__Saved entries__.
-- Opening Marker --

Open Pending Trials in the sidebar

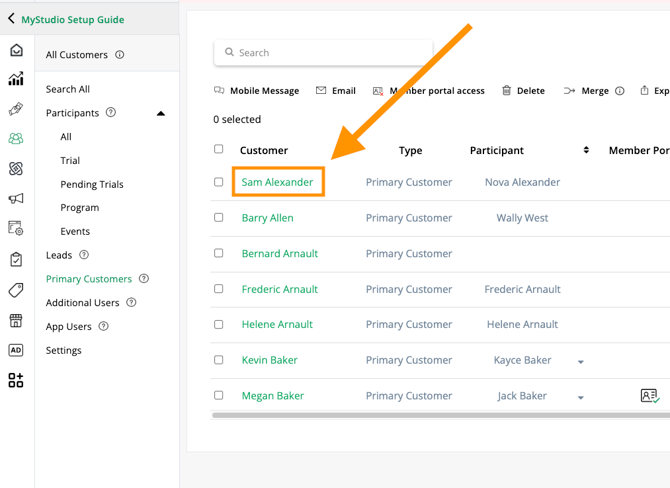click(x=92, y=184)
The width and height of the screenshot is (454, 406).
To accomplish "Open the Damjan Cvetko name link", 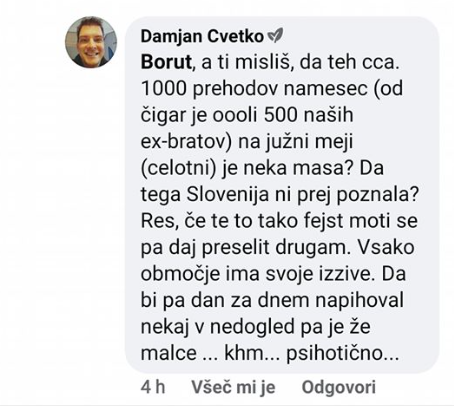I will 202,36.
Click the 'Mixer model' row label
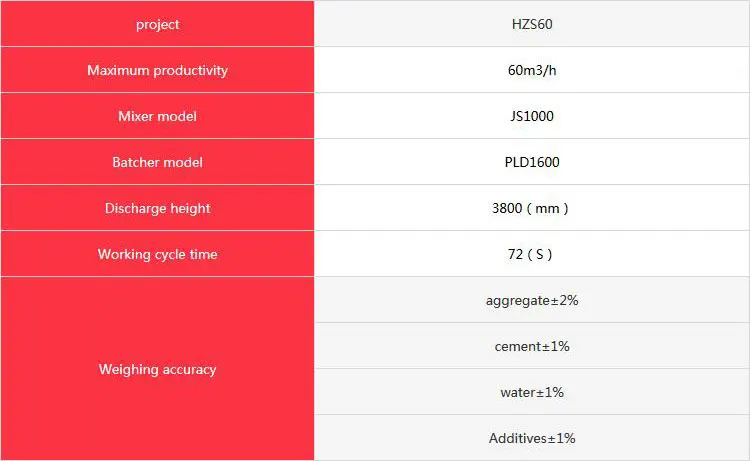The height and width of the screenshot is (461, 750). (157, 116)
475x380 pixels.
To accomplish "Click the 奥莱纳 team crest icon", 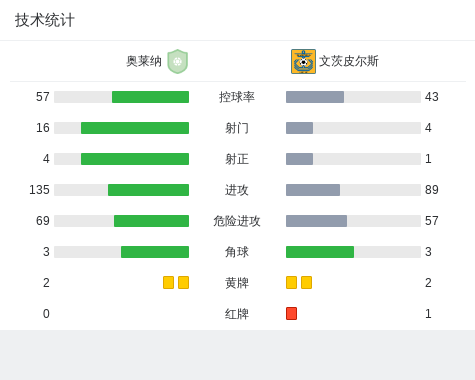I will click(x=178, y=61).
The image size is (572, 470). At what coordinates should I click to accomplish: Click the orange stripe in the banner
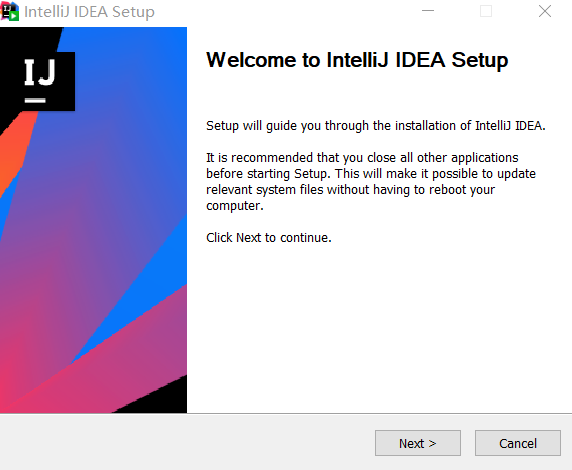15,150
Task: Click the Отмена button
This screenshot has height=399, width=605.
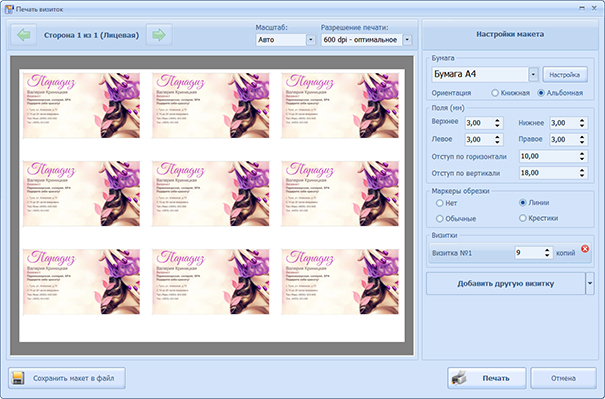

-- Closing Marker --

__About this exercise__. Reproduce the span beginning at the line with "Task: Click the Отмена button" and ending at the last line of the entries above, inclusive, exactly as it stands. Exclude the pictures.

__Solution__.
Task: Click the Отмена button
This screenshot has height=399, width=605.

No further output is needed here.